=== DIRECTIONS ===
Pictures do not belong in the copy. Output exactly the lines from the one containing "Viewport: 1525px width, 784px height." to the end of the listing below.

************

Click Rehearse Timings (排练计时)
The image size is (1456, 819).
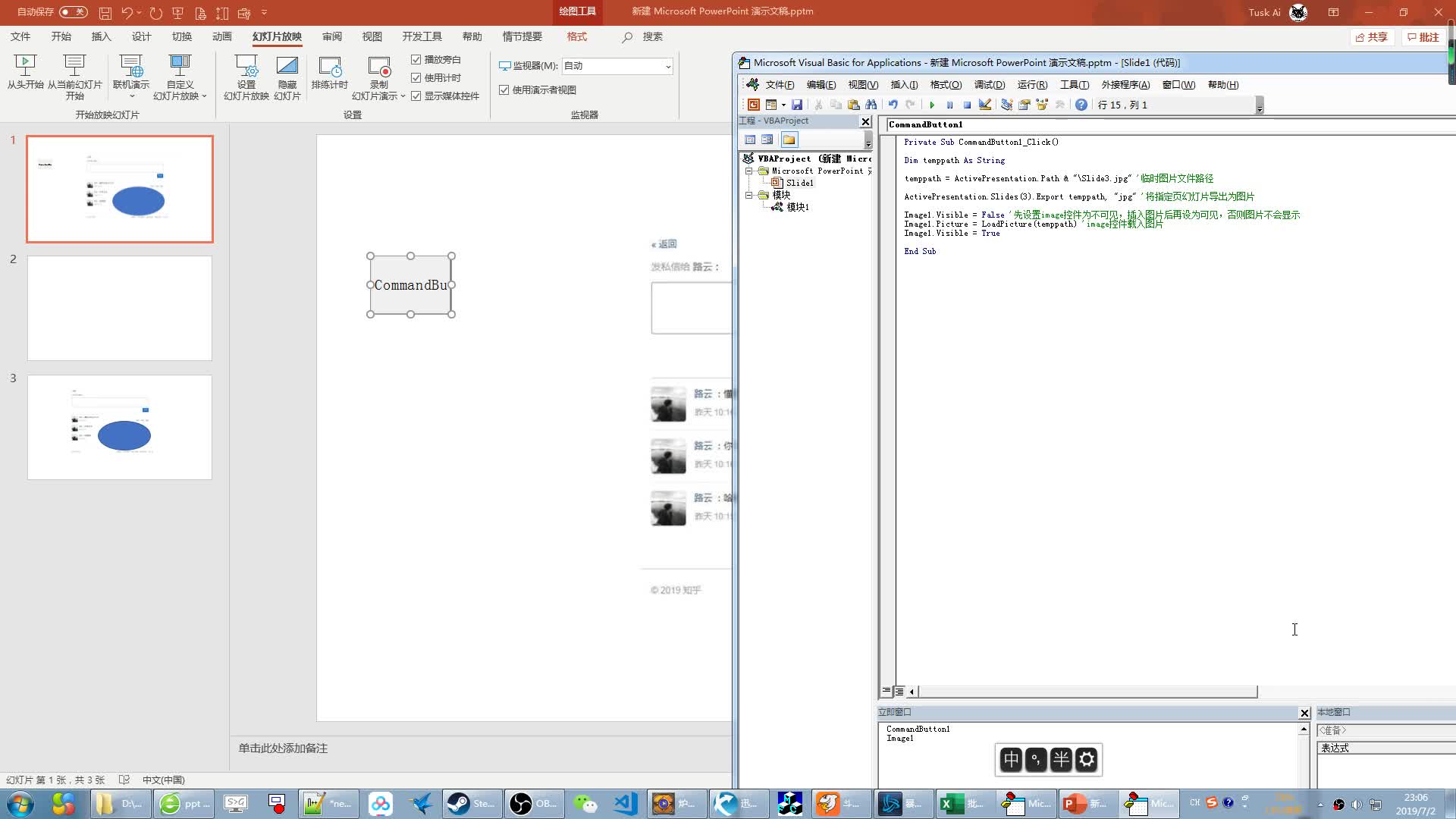point(329,73)
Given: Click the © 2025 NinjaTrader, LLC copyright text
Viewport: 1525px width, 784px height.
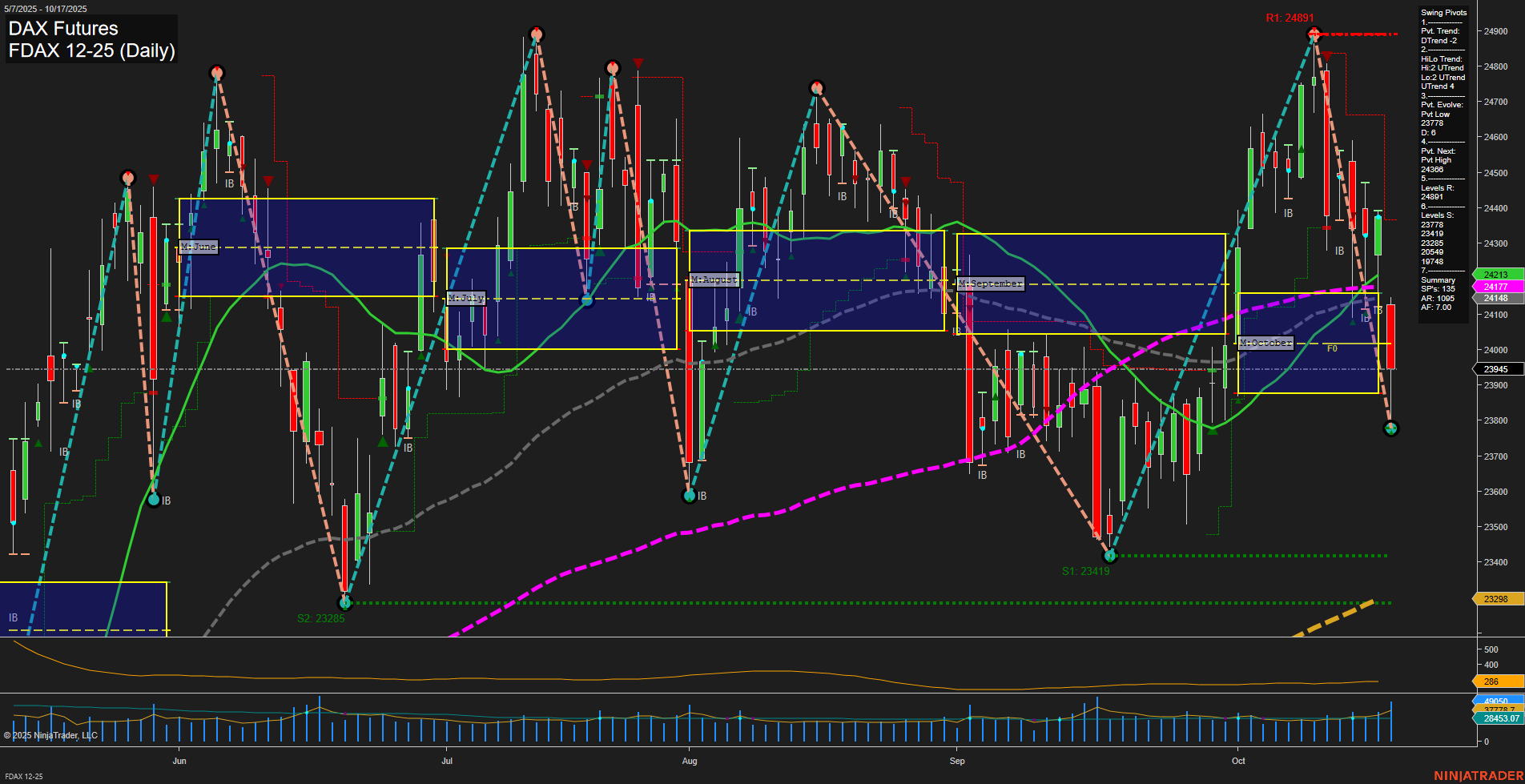Looking at the screenshot, I should click(52, 734).
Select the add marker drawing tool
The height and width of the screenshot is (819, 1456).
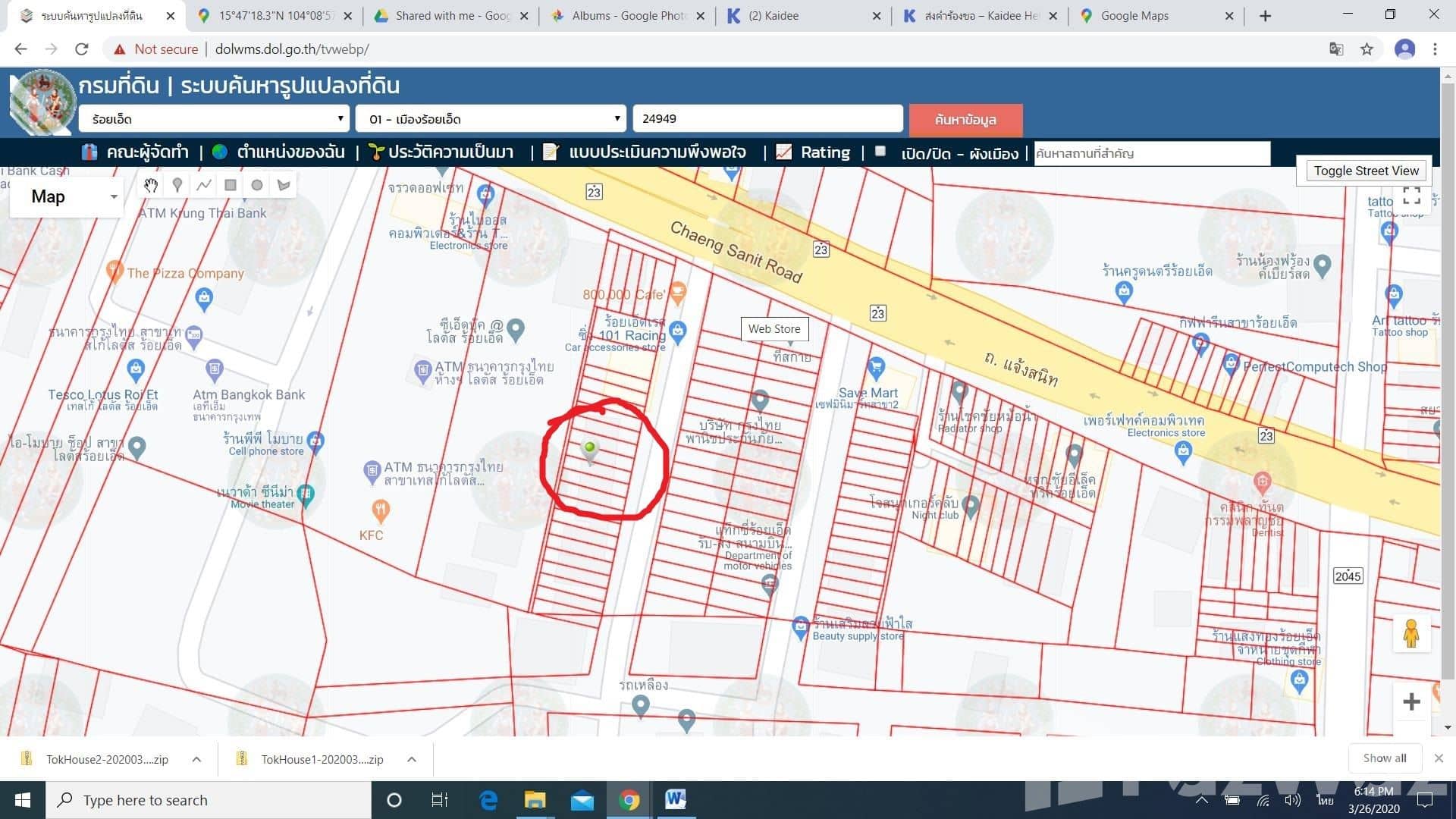point(177,185)
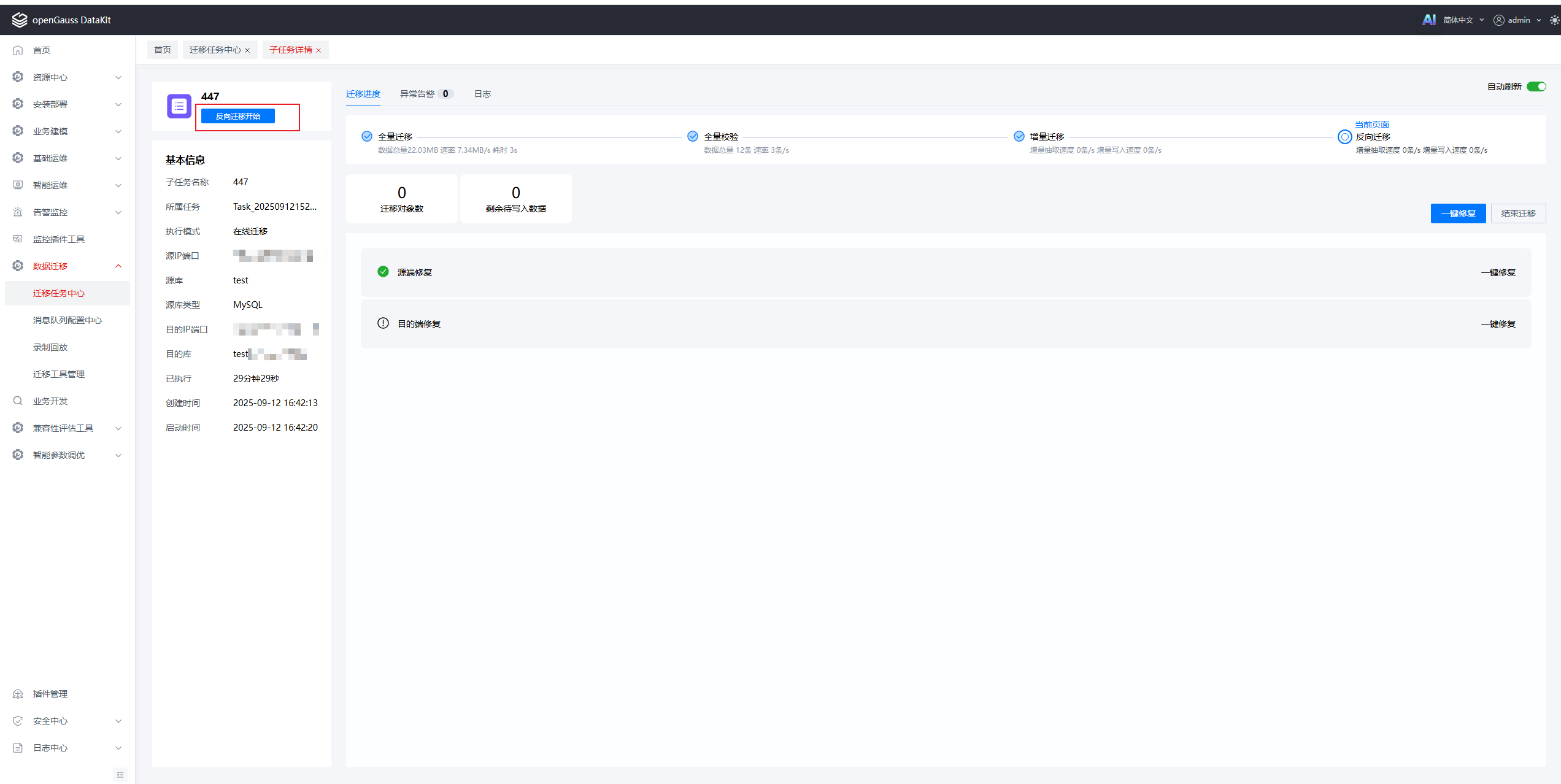Click the theme switch sun icon
The image size is (1561, 784).
pyautogui.click(x=1554, y=20)
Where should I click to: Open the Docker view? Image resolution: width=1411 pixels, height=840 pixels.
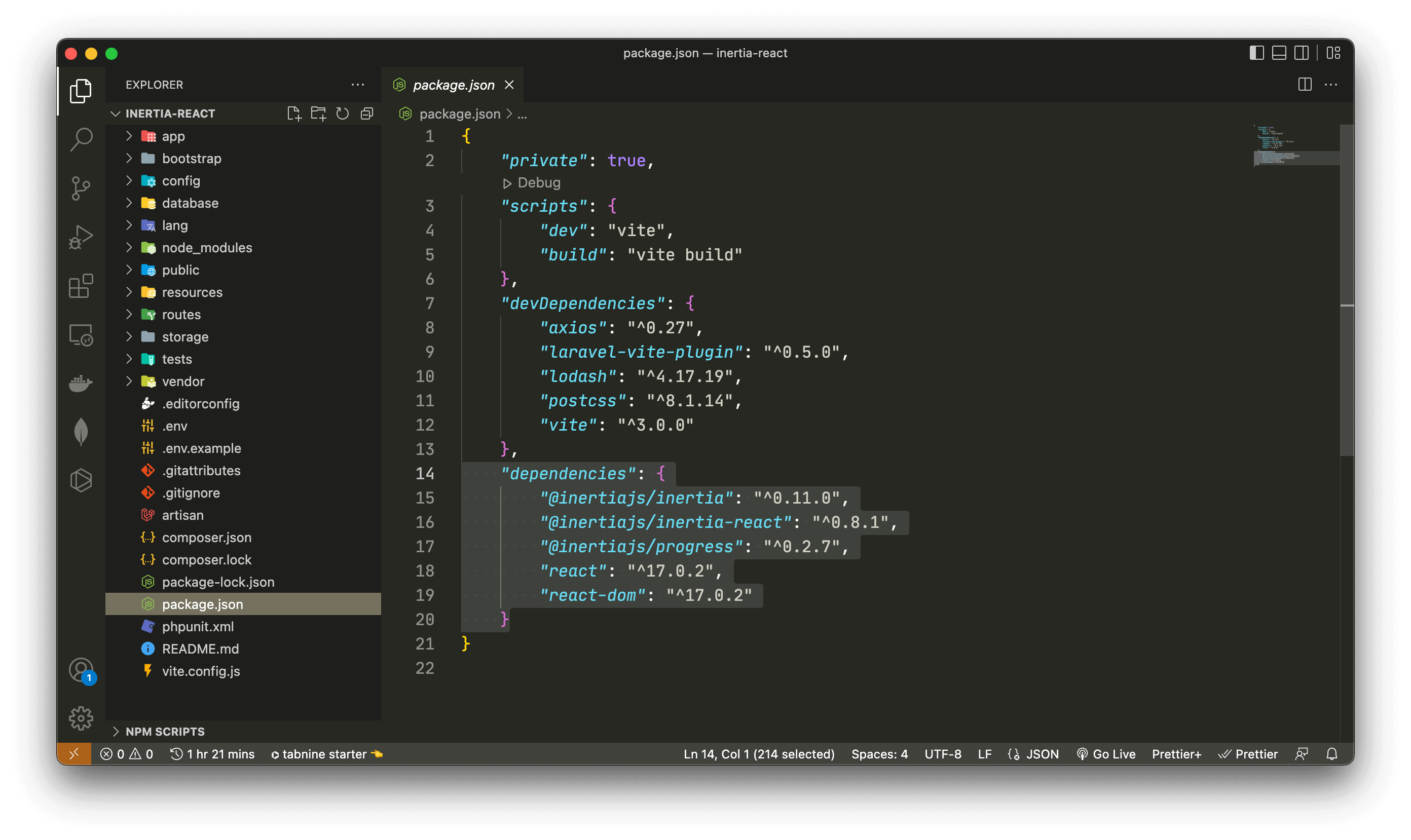click(x=81, y=383)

************

=== RESPONSE TO THIS EXERCISE ===
Viewport: 1525px width, 784px height.
Looking at the screenshot, I should click(52, 734).
Select the add marker drawing tool
The height and width of the screenshot is (819, 1456).
point(177,185)
Click the theme switch sun icon
The image size is (1561, 784).
pyautogui.click(x=1554, y=20)
Where should I click to: Open the Docker view? Image resolution: width=1411 pixels, height=840 pixels.
click(x=81, y=383)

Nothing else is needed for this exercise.